Consider the multiplication operator version of the spectral theorem for bounded operators in a Hilbert space. Quoted from Wikipedia:

Let $A$ be a bounded self-adjoint operator on a Hilbert space $H$. Then there is a measure space $(X, \Sigma, \mu)$ and a real-valued essentially bounded measurable function $f$ on $X$ and a unitary operator $U:H \to L^2(X, \mu)$ such that $U^\dagger T_f U = A$ where $T_f$ is the multiplication operator: $T_f [\varphi](x) = f(x) \varphi(x)$ and $\|T_f\| = \|f\|_\infty$.

It is not much work to find an example where this measure space is not unique. For example, one can look at the sum of the left shift and right shift operators in $L^2(\mathbb{Z})$ and use Fourier series to see that the space $X$ can be any real interval.

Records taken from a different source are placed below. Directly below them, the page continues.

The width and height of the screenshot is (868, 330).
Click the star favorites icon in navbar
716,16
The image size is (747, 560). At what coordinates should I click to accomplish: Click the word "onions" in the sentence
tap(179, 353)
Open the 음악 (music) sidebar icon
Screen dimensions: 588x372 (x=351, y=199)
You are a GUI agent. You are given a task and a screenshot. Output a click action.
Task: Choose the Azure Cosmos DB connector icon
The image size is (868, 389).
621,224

My question is, using the boundedness of $A$, can we always find a measure space with finite measure satisfying this theorem? In particular, can we always find one such that $\mu(X)=1$?

Answer 1

For the separable setting, yes. The reference for what follows is Reed-Simon Vol. 1.

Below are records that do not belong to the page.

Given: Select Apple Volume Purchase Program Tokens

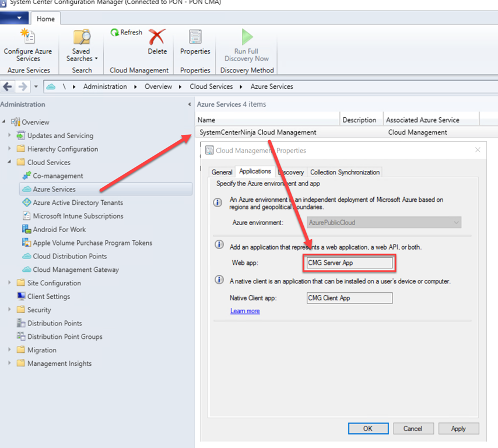Looking at the screenshot, I should [x=92, y=243].
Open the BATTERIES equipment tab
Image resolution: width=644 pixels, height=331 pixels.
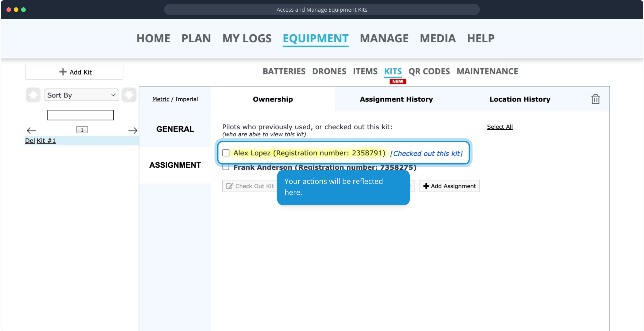click(x=284, y=71)
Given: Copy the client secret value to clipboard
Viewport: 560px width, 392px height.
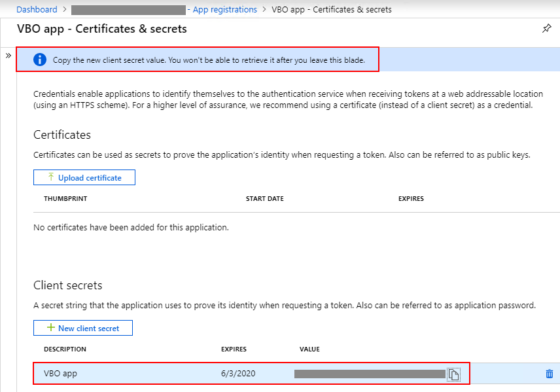Looking at the screenshot, I should click(453, 374).
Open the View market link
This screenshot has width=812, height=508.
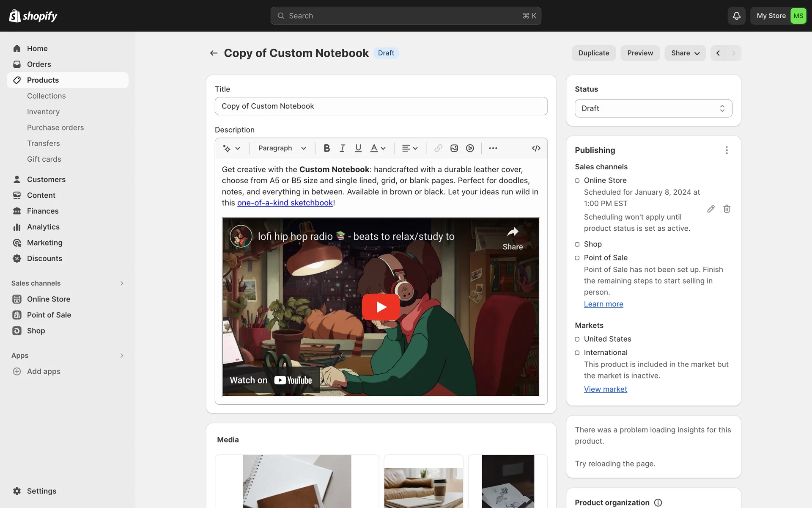605,389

The theorem you quote as the spectral theorem is viewed as a quick corollary of the "real" spectral theorem, Reed-Simon Theorem VII.3 where $A$ is conjugated to a direct sum: $$ U:H\to \oplus_{n=1}^N L^2(\mathbb R,d\mu_n)\\ (UAU^*\psi)_n(\lambda)=\lambda\psi_n $$ where $N$ may be infinite. I.e. U conjugates $A$ to a direct sum of operators which are just multiplication by the independent variable on each of the (direct) summands. What you quote as the spectral theorem is then a quick corollary of the above (immediately below in the book), with the added property that the measure $\mu$ may be taken to be finite (and in their construction, it in fact satisfies $\mu(X)=1$).

Answer 2

I'll refer to E.B. Davies' Spectral Theory and Differential Operators, and I'll limit myself to separable Hilbert spaces in case what I said in my comment above isn't true (I could have easily misinterpreted what Davies said) and you need to modify the statement so much that you lose the finiteness of the measure.

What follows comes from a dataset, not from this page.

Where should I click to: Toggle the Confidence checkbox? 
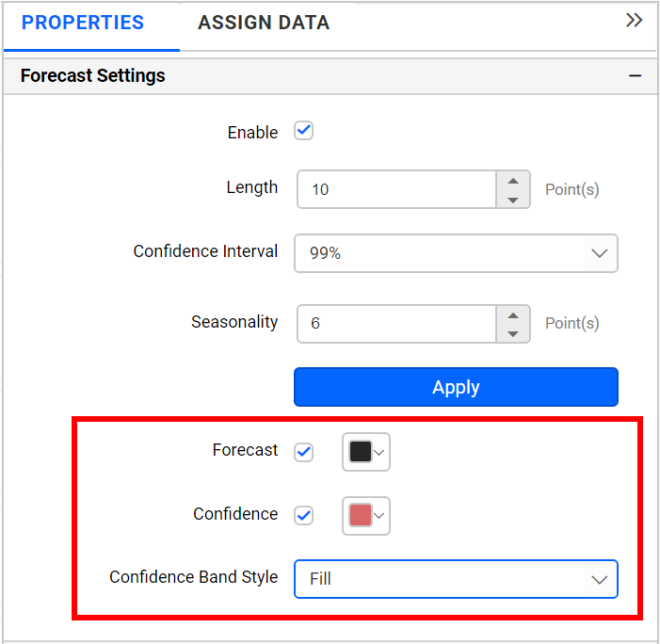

Given a self-adjoint operator $A$ (it can be unbounded) on $H$, you can decompose $H$ as a countable sum of cyclic subspaces $L_n$ for $A$, on each of which you can apply the Riesz-Markov theorem on a well-chosen linear functional to get a finite measure $\mu_n$ such that on $L_n$ the theorem is true for $X = \sigma(A)$ and $f$ is just the identity function. Then, you "gather" all these copies of $\sigma(A)$ and those $\mu_n$. Hence at the end $X$ can be chosen as $\sigma(A) \times \mathbb{N}$ and $f$ as the function $f : (s,n) \mapsto s$ (still the identity function in terms of $s$), with the (finite!) measure being $\mu_n$ on each $\sigma(A) \times \{n\}$. I don't know what happens in the general non-separable case.

I should note that that passage is pretty self-contained if you skip directly to Them 2.3.1 and accept that theorem (the existence and uniquness of a functional calculus on the continuous functions vanishing at infinity) as true, and even moreso if you only want to consider bounded operators and not general unbounded operators, in which case you can also ignore domain issues for the most part. Another possible reference is Reed and Simon's Functional Analysis, Chapter VII I believe.